● ASSIGNMENT
Within this material, find every line where the string "Given" appears, and copy it out.

**** RECORDS FOR THE TASK ****

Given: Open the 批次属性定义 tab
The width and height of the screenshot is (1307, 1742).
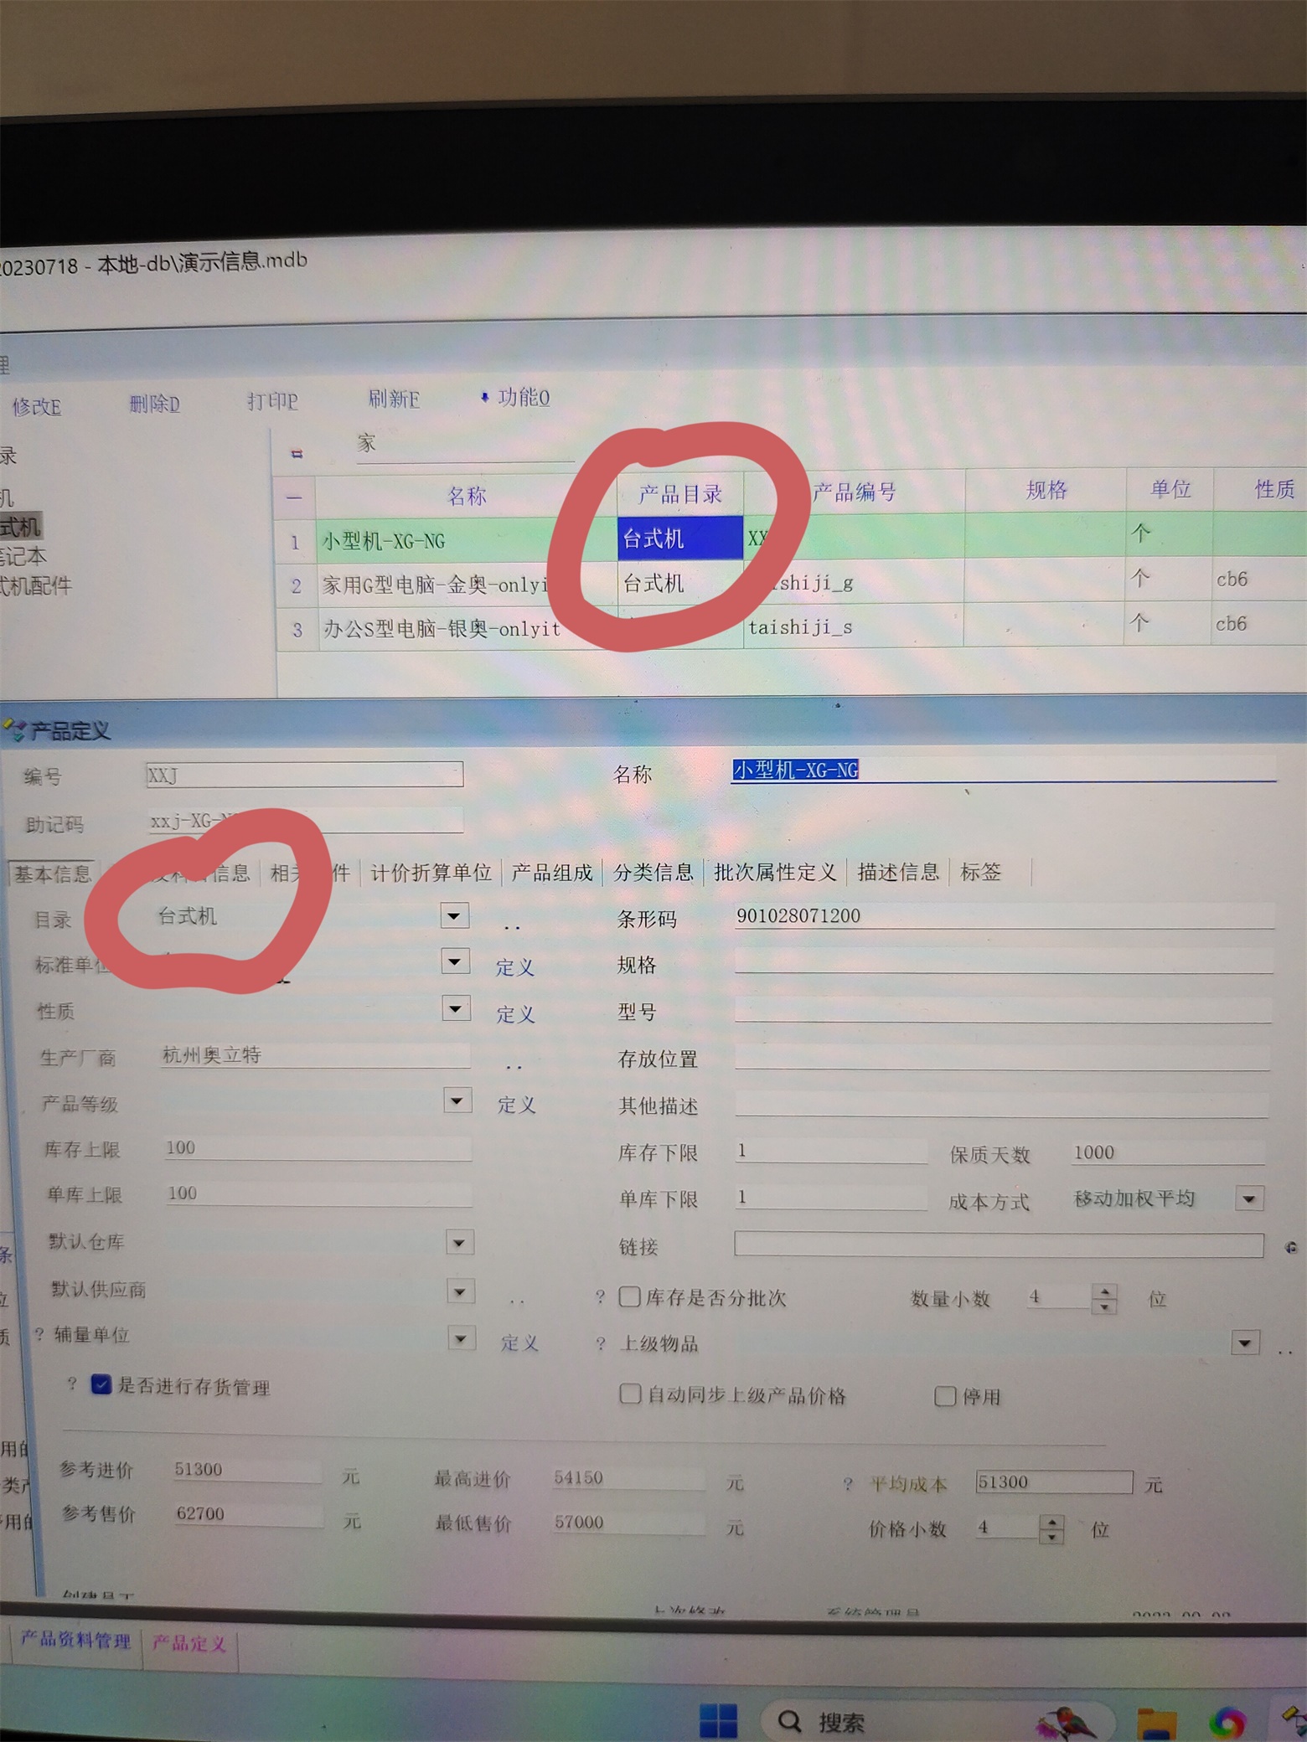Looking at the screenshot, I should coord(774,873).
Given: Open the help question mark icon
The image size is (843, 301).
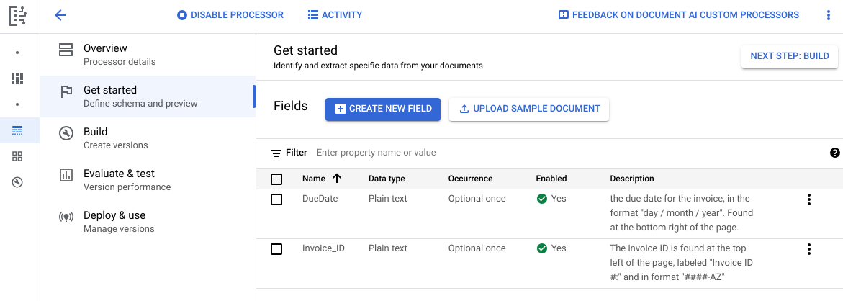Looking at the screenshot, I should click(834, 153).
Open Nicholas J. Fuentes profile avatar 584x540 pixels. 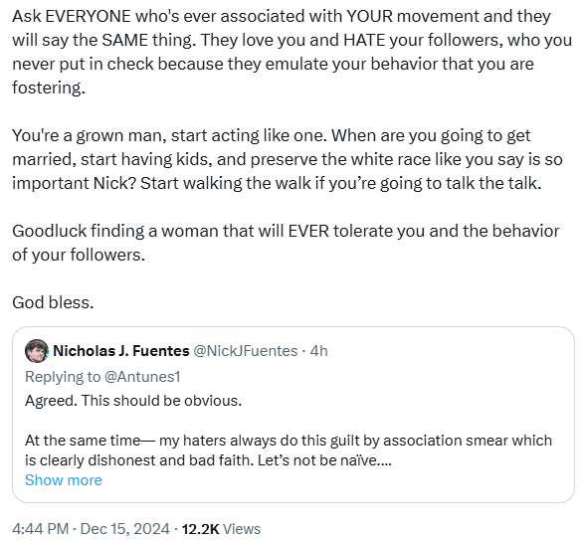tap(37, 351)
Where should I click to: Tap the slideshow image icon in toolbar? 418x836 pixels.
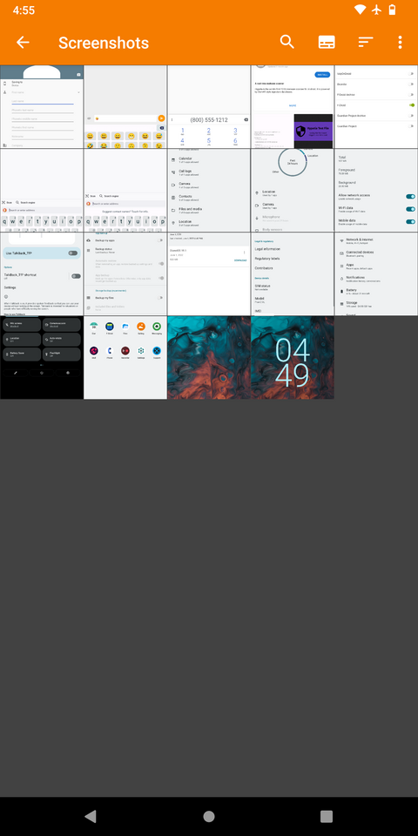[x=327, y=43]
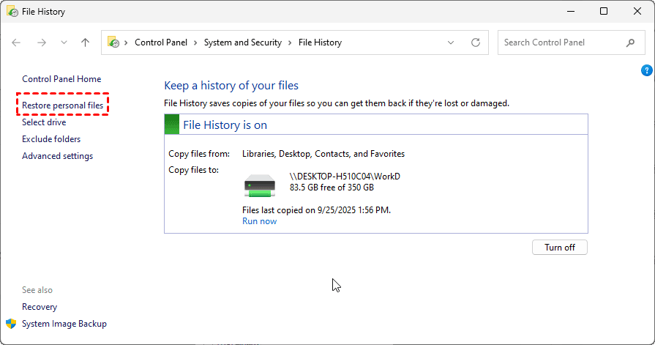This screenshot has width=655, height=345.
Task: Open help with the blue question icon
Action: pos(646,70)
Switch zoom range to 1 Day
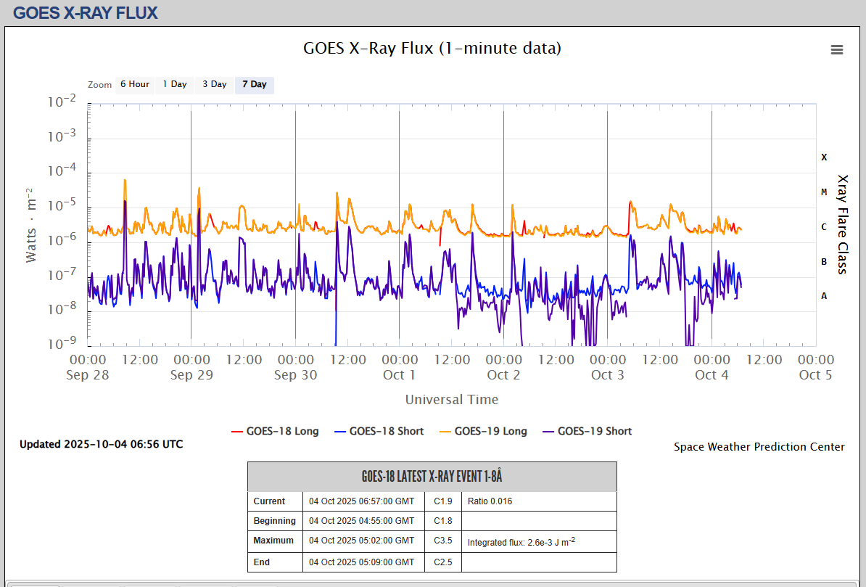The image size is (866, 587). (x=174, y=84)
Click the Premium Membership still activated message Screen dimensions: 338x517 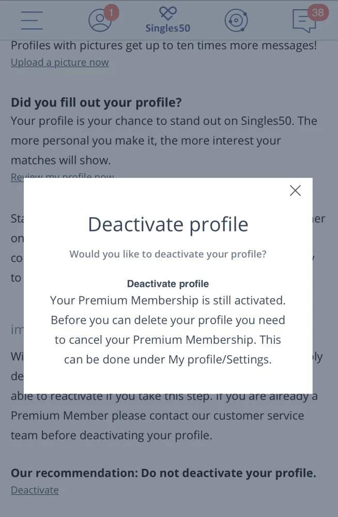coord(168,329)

****
**** RECORDS FOR THE TASK ****

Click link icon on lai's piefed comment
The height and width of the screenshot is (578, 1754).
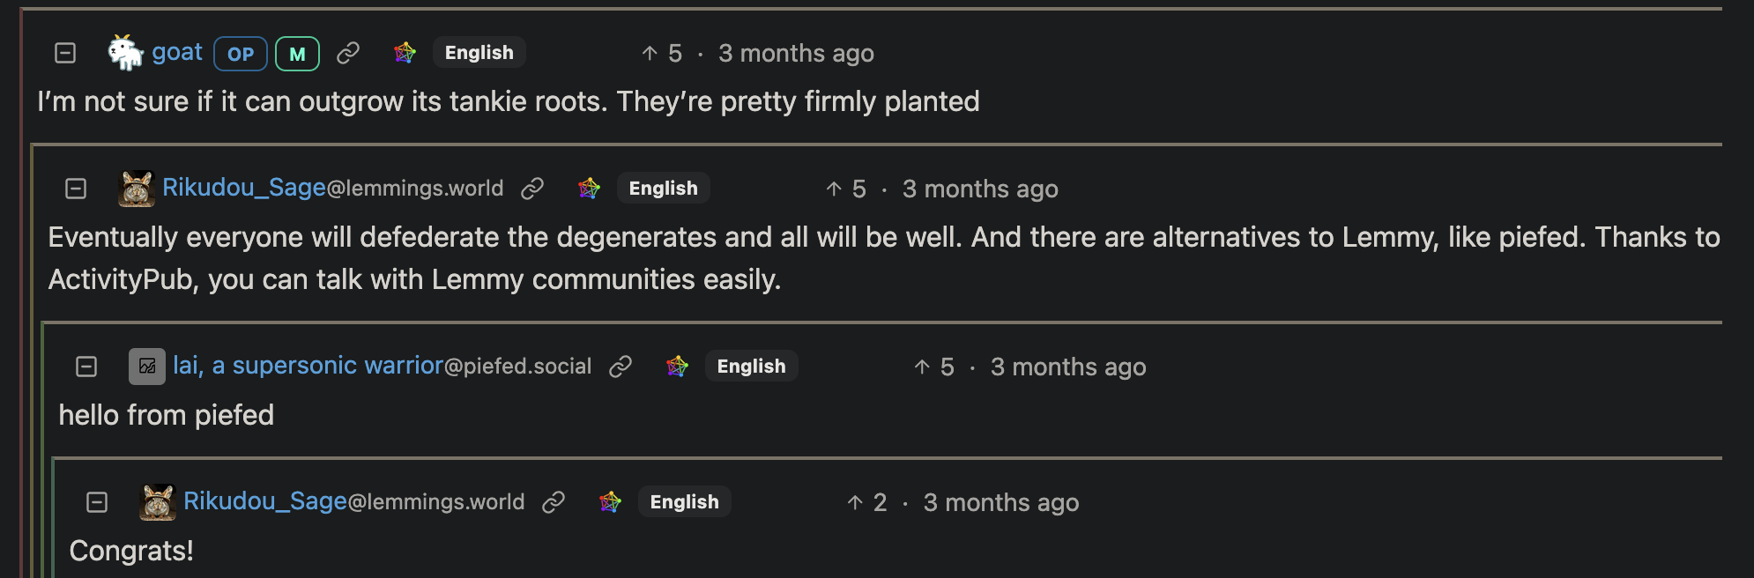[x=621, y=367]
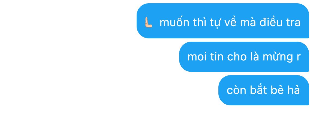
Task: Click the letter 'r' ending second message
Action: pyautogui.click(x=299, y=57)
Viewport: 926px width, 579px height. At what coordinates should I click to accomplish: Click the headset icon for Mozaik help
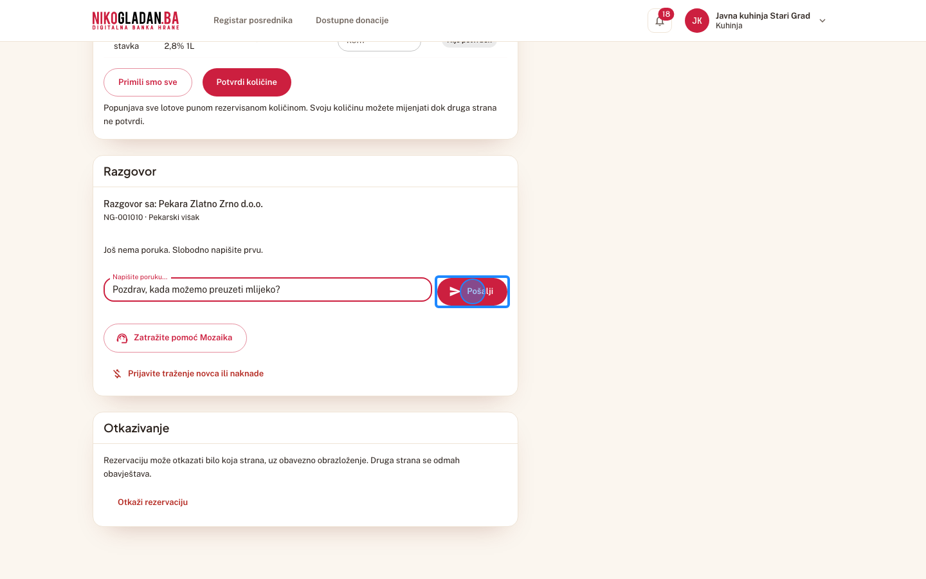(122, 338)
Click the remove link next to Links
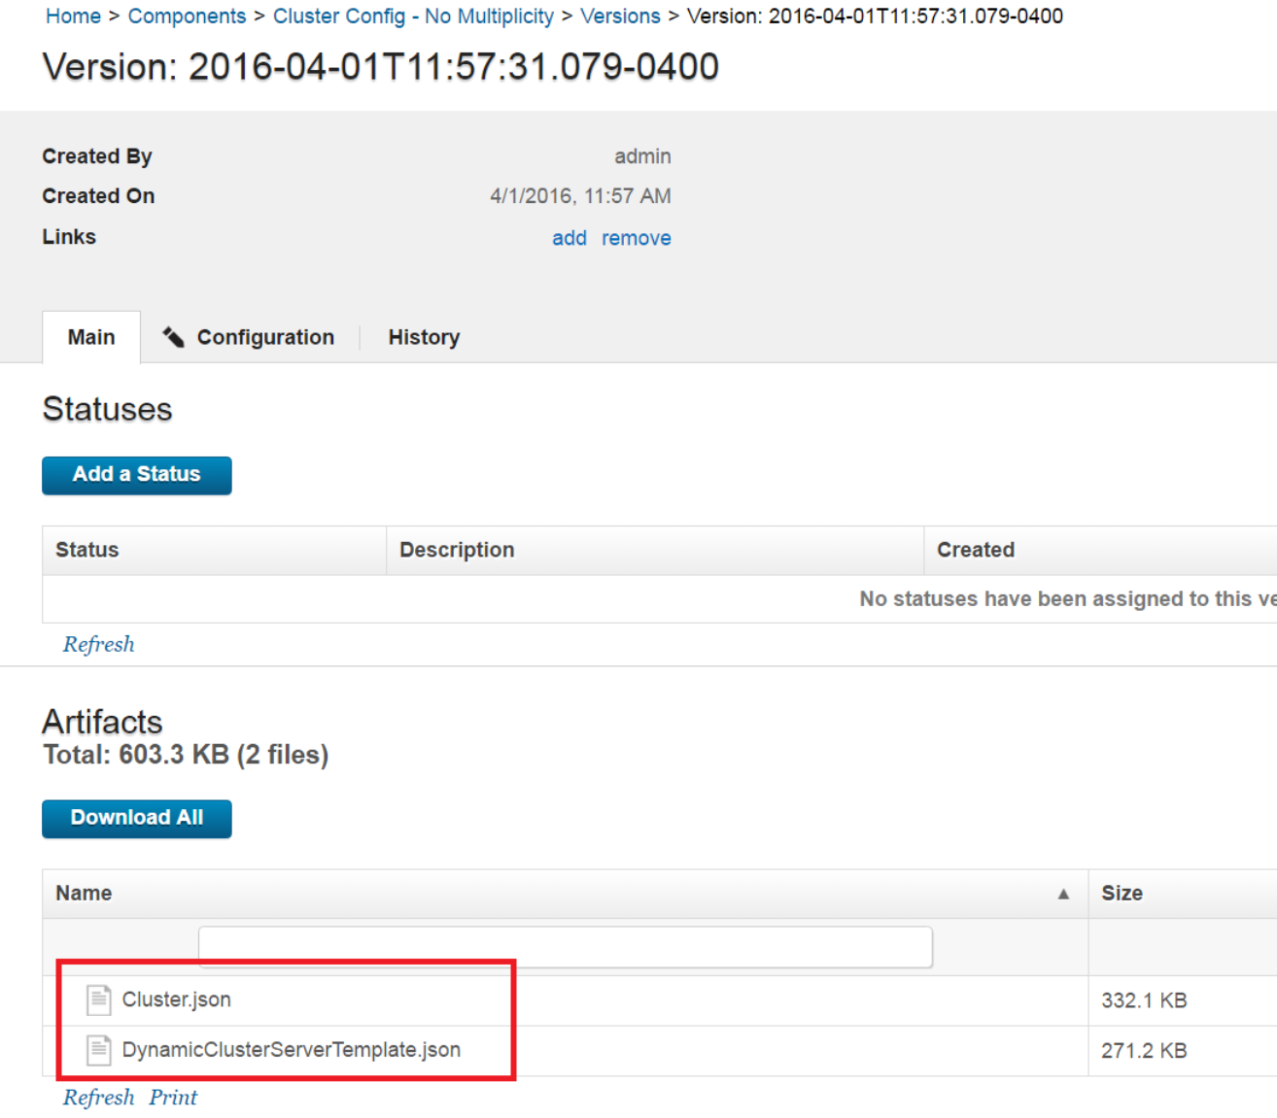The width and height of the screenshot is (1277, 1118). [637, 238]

****

● EXERCISE OUTPUT
Given: Open the 批次属性定义 tab
Given: Open the help question mark icon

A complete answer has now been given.